I mean, obviously I agree with them about the actual issues. I agree that their view of the “true” message of Christ is a better one. By several orders of magnitude.
I just don’t think it’s a more Christian one.
And I don’t think there’s any basis for saying that it is.
The Christian Left doesn’t have anything more to back up their claim of being the true faith than the Christian Right does. Sure, they can quote chapter and verse — but the Christian Right can quote chapter and verse, too. It’s not like it’s hard to find messages of hellfire and judgment in the Bible, or even in the New Testament, or even in the Gospels. When I was debating a liberal Christian over a similar issue, I did a quick flip through the Bible, and in just the first half of the first book of the four Gospels, I found six separate references to wrath, the hell of fire, the destruction of hell, and judgment day. Four of them in Jesus’s own words. It took me about ten minutes to find it. It’s plentiful, and it’s front and center. The Christian Right has every bit as much Scriptural support for their hellfire-and-judgment version of Christianity as the Christian Left has for their love-and-tolerance version. Sure, they cherry-pick the parts of Scripture that support their vision and ignore the parts that don’t… but isn’t that exactly what progressive Christians do when they ignore the wrath and damnation stuff?

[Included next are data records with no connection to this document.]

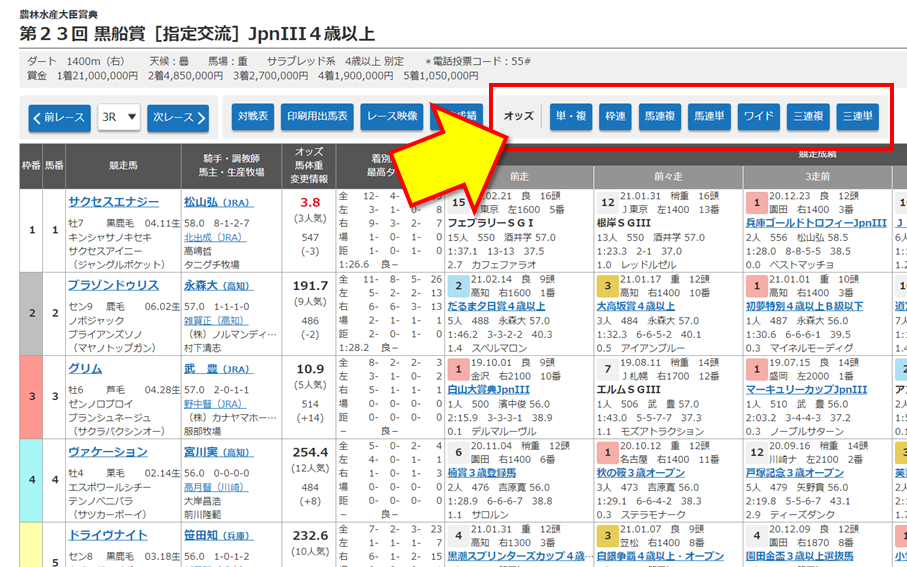The height and width of the screenshot is (567, 907).
Task: Open 印刷用出馬表 printable race card
Action: 315,117
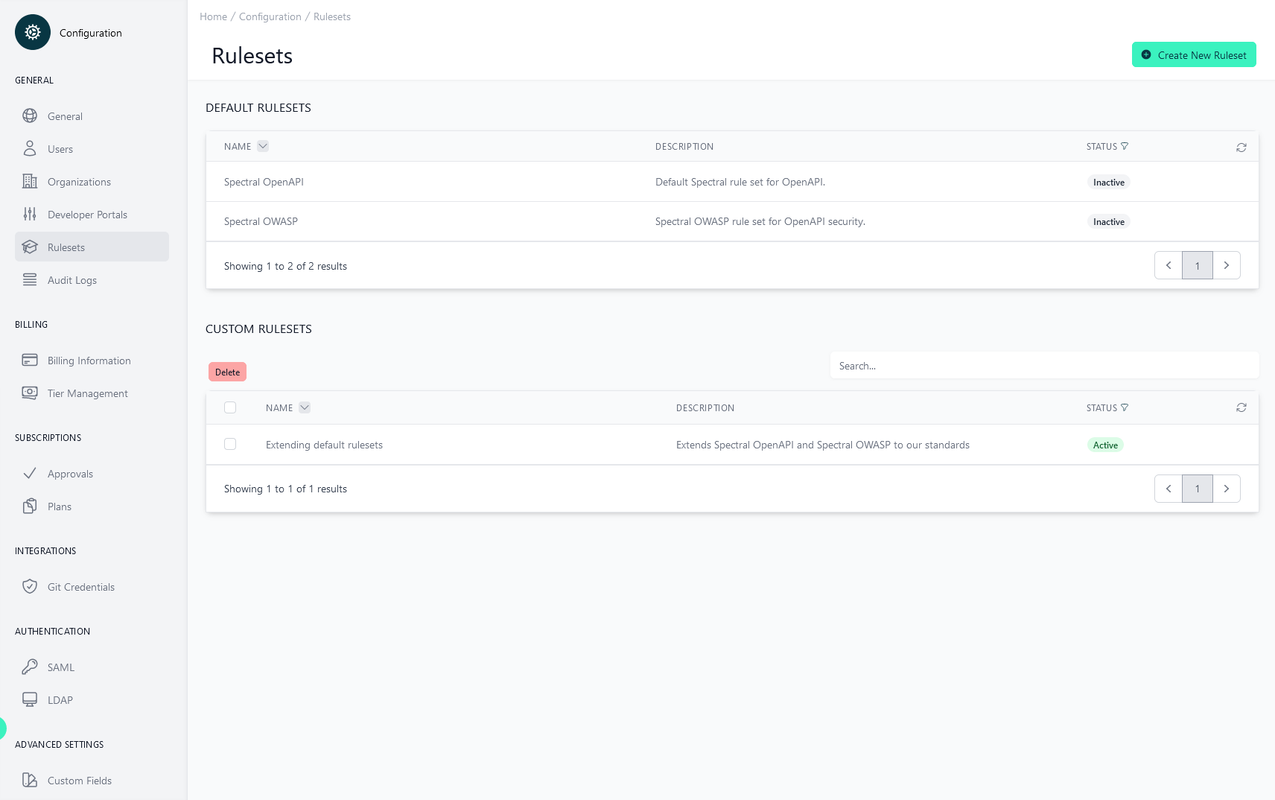Screen dimensions: 1275x800
Task: Open Audit Logs in sidebar
Action: pos(72,280)

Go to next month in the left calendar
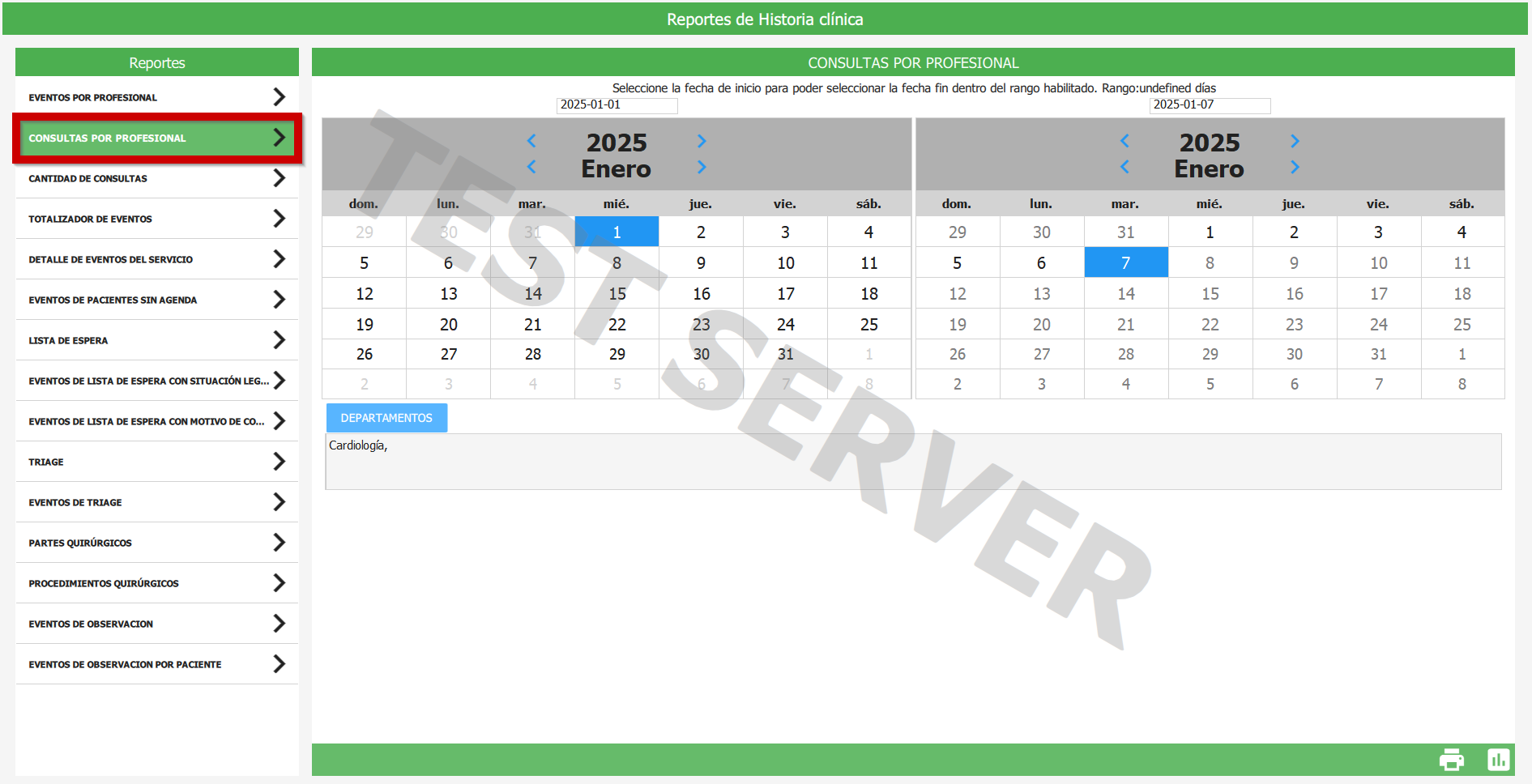coord(702,168)
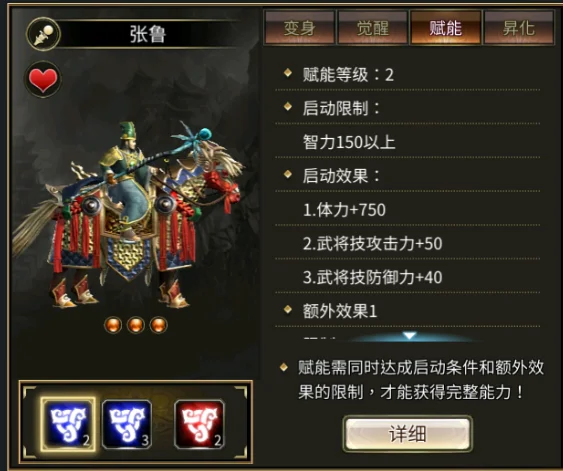Switch to the 变身 tab
563x471 pixels.
point(299,28)
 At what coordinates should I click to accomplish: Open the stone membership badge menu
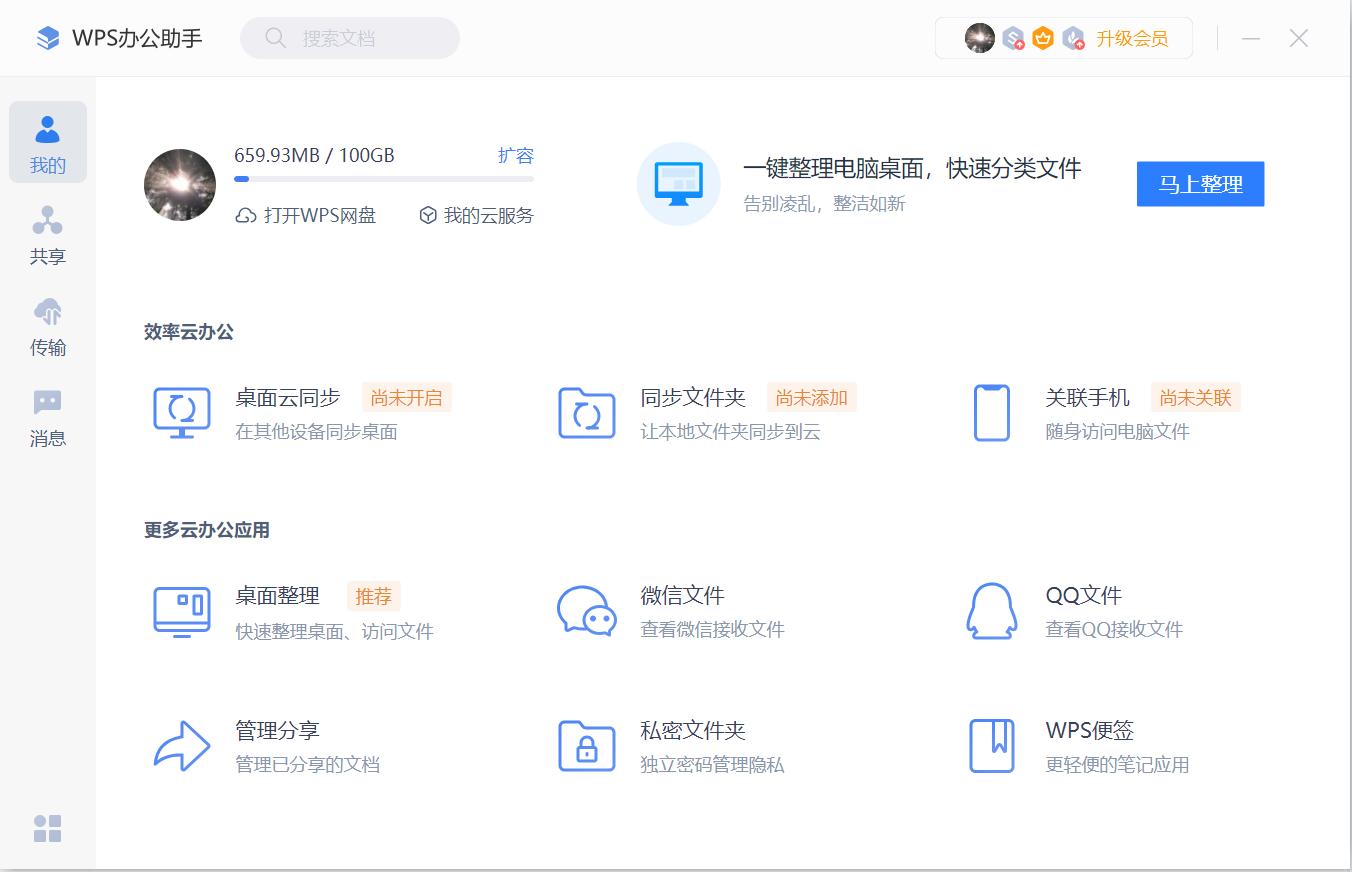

Now, obviously I’m not saying that progressive Christians shouldn’t set aside the judgment-and-damnation stuff. The judgment-and-damnation stuff is beyond fucked up — it’s essentially a form of mind control that exists to squelch questioning and dissent — and it deserves to be set aside. And to be fair, most progressive Christians acknowledge that they’re cherry-picking. They’re not pretending to take every word of the Bible as literal truth while ignoring the parts they don’t agree with, the way the fundamentalists do. And that’s not an insignificant difference.
But when you ask progressive Christians why they believe their version of Christianity is the true one, the one Jesus wants us to have, when it comes right down to it all they can say is, “I feel it in my heart,” or, “That’s just what I believe.” They can quote chapter and verse to back up their ideas about what Jesus wants from them, and they can point to what does and doesn’t work in the world to back up their ideas about… well, about what does and doesn’t work in the world. But like all religion, their belief that they’re doing what God wants them to do ultimately comes down to the conviction of faith.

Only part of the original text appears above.